Allan Arkush, cui è affidata la regia di questa coppia di episodi, prova a sfruttare l’ambiente ospedaliero per tentare di coniugare l’horror alla dark comedy per ragazzi, con omaggi evidenti a Shining e IT (le signore per mano con i palloncini rossi), oltre a tutta la filmografia su dottori pazzi ed esperimenti umani in cliniche segrete: il gioco funziona, ma alla lunga finisce per perdere in efficacia e stancare. Sicuramente il cambio nello schema narrativo giova all’intreccio, che vede Olaf approfittare della sua posizione di finto defunto per poter entrare indisturbato nell’ospedale e travestirsi a suo piacimento: Neil Patrick Harris continua a divertirsi e a divertire, anche se non sempre risulta all’altezza delle aspettative. Tuttavia, il mistero intorno a V.F., o VFD, si infittisce e si arricchisce di nuovi dettagli, di nuove domande cui dare risposta: perché la zuccheriera di cui parla Esmé è così importante? E la Beatrice che gliel’ha rubata è la stessa persona cui sono dedicati i messaggi all’inizio di ogni coppia di episodi?

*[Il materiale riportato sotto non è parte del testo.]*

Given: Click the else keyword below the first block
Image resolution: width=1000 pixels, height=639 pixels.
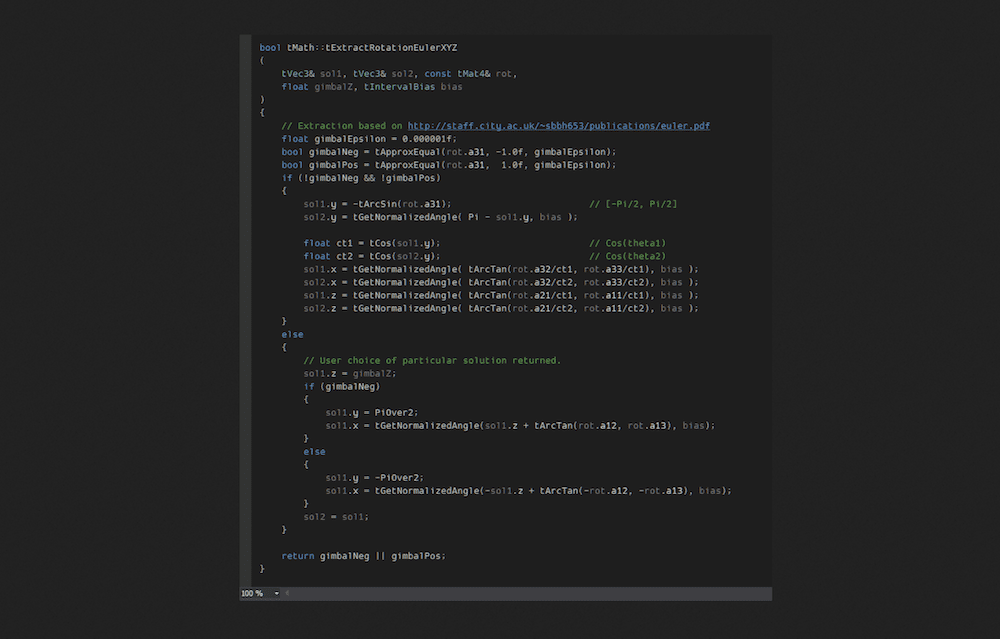Looking at the screenshot, I should tap(289, 334).
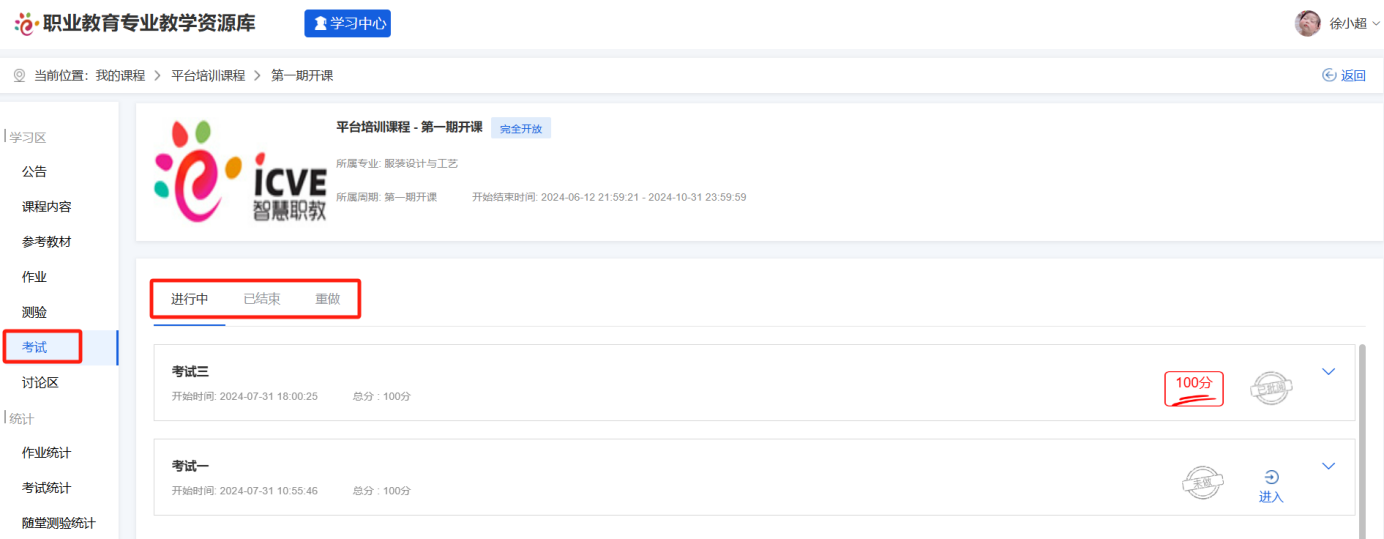The image size is (1384, 539).
Task: Expand the 考试一 details chevron
Action: pyautogui.click(x=1328, y=466)

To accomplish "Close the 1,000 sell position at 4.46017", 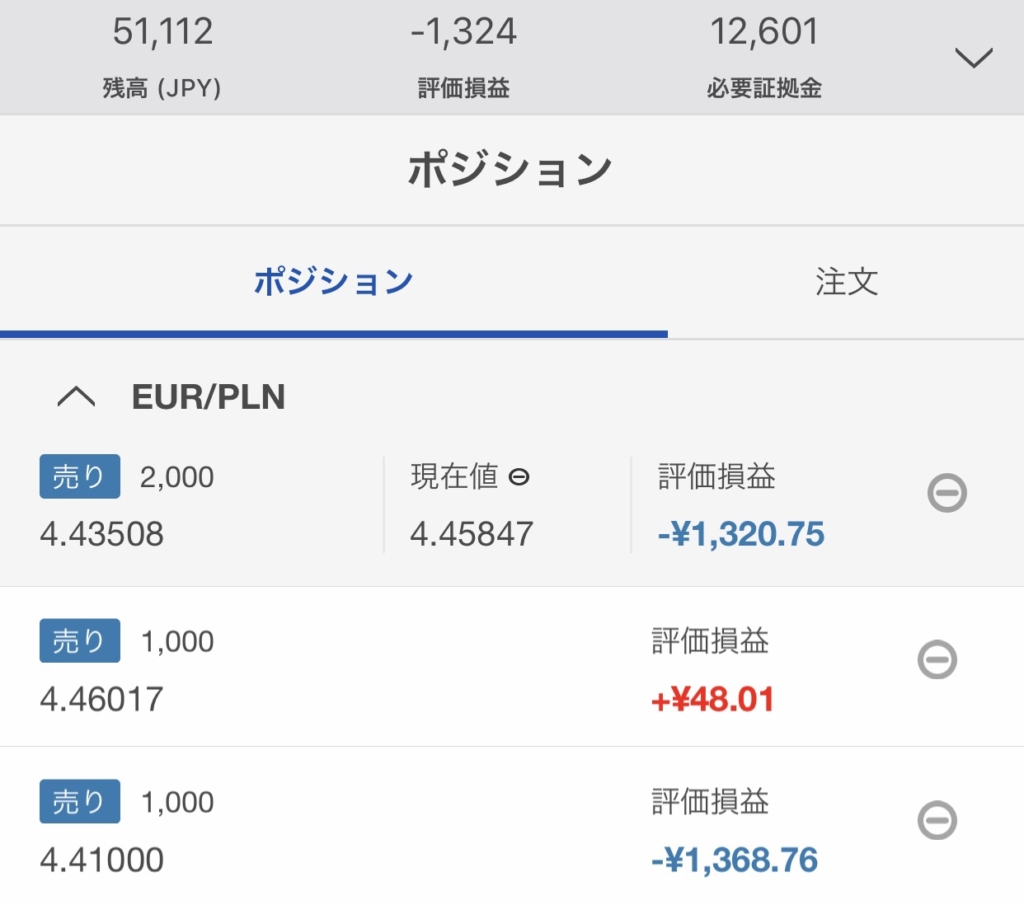I will pyautogui.click(x=937, y=659).
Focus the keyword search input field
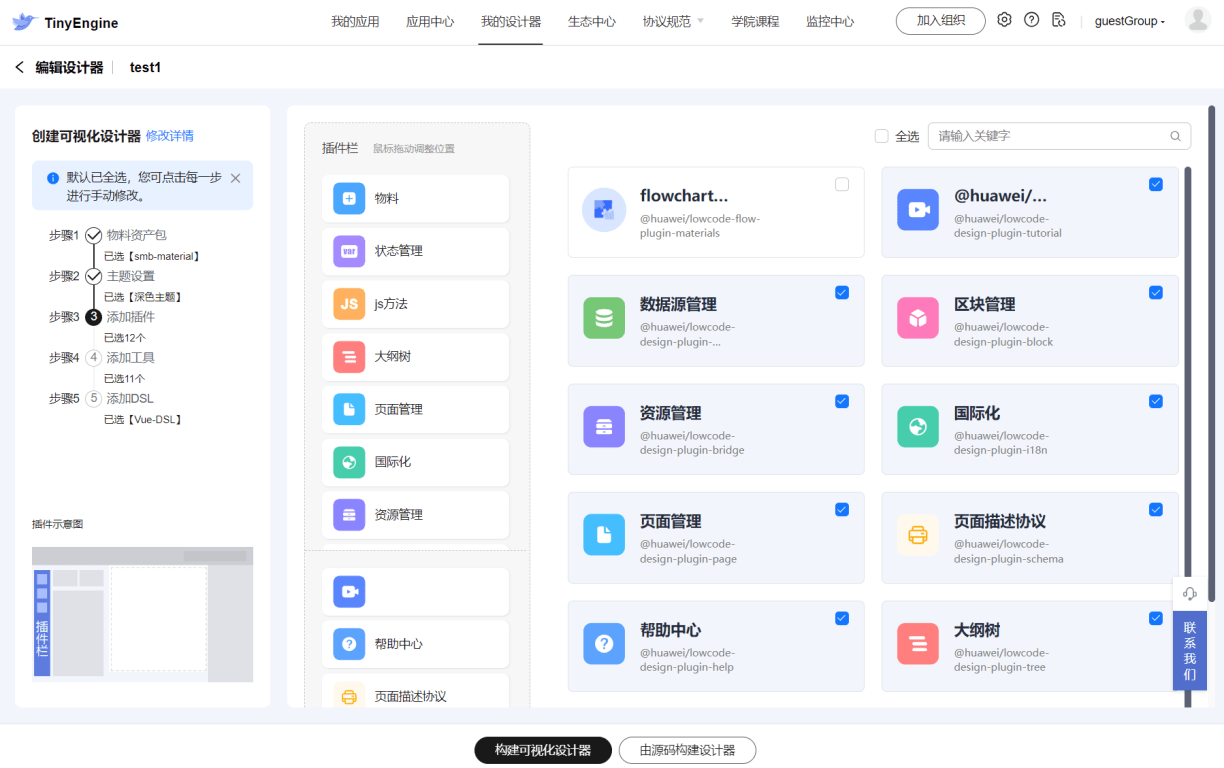 [1050, 136]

L’Ostile Ospedale purtroppo vive di un ritmo eccessivamente altalenante: capace di regalare colpi di scena e sequenze di buona fattura, non sempre conferma quanto di buono è stato mostrato, risultando invece prevedibile. La prima parte resta comunque molto convincente, con trovate ottime e soluzioni visive intriganti: nella seconda, tuttavia, c’è un calo da cui ci si riprende solo parzialmente nel finale.